We’re now living in the timeline that Disney envisioned in the future, but I doubt many of us are feeling it is necessarily a time of wondrous ideas and constructive things to come. There have been innovative ideas, sure, but constructive? I guess it depends on your perspective.

New frontiers in science, adventure and ideals? Sure, but some of these new frontiers in science have been conquered out of necessity more than anything else; and many the conquest of new, adventurous “frontiers” often feels more driven by profit than knowledge and knowledge-sharing.

Part and parcel of this vision of the future espoused by our forebears focused on robotics and primitive ideas of what we now call A.I. set on making our lives easier and more fulfilling, but as both have progressed rapidly in the last decade or so, has it been for the greater good?

Various forms of Artificial Intelligence have the potential to make a powerful, positive impact on this world, and have already proven themselves, but the march of this particular form of “progress” has also made many occupations endangered and, some of those individuals holding purse-strings might wrongly argue, obsolete.

Robots were also supposed to be developed for the betterment of our lives and society. Who wouldn’t want a delightfully sassy robot like Rosie from The Jetsons powering up every morning to help us get through the drudgery with a healthy helping of snark delivered on the side just for kicks?

I know I did.

Now, at a local big box store, I see a robot, with its outer features arranged in such a way to suggest a friendly smile, roaming about cleaning floors while, at any given moment, in a quiet corner of their parking lot, are two packed-to-the-roof cars that appear to be serving as their driver’s primary residence. It might not be glamorous, but perhaps an opportunity for a custodial job could make a world of difference in their lives.

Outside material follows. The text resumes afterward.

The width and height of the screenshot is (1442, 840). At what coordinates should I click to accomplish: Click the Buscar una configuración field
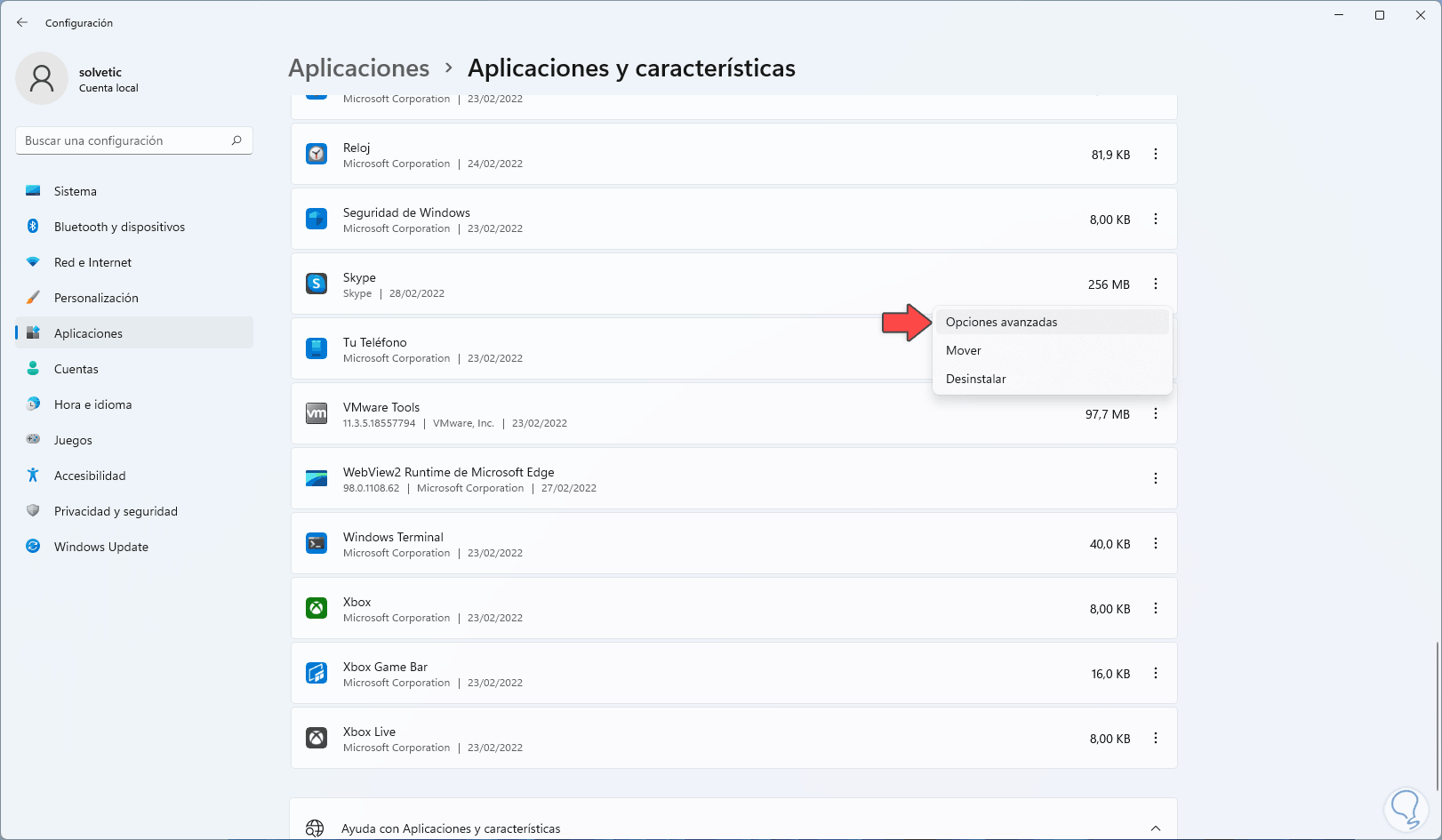click(x=124, y=140)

At any number of fast-food outlets, we have machines there ready to take our order, with varying degrees of success; at some of our “slow food” establishments, we now have to contend with our orders being delivered by a happy l’il robot who has taken the place of a human; at some of our largest service providers, if we want customer service, we have to get through the gate-keeper of cutesy chatbots that are ill-equipped to handle many of the simplest request. And then, of course, we have the self-check-outs at the grocery stores and new machines in some locations that are, apparently, there to check your work before letting you out of the store.

And on and on it goes, along with our chance for human interaction, opportunity and, when you get right down to it, humanity.

Which brings me back to the life lessons provided by the likes of Daniel and Miranda Hillard in Mrs. Doubtfire.

As much as we loved to hate the stuffy and gruff Mr. Spacely, at least he had the sense to recognize George Jetson’s specialized skills in producing Spacely Sprockets and held off on replacing him with a clanking riveter known as Rosie 2.0.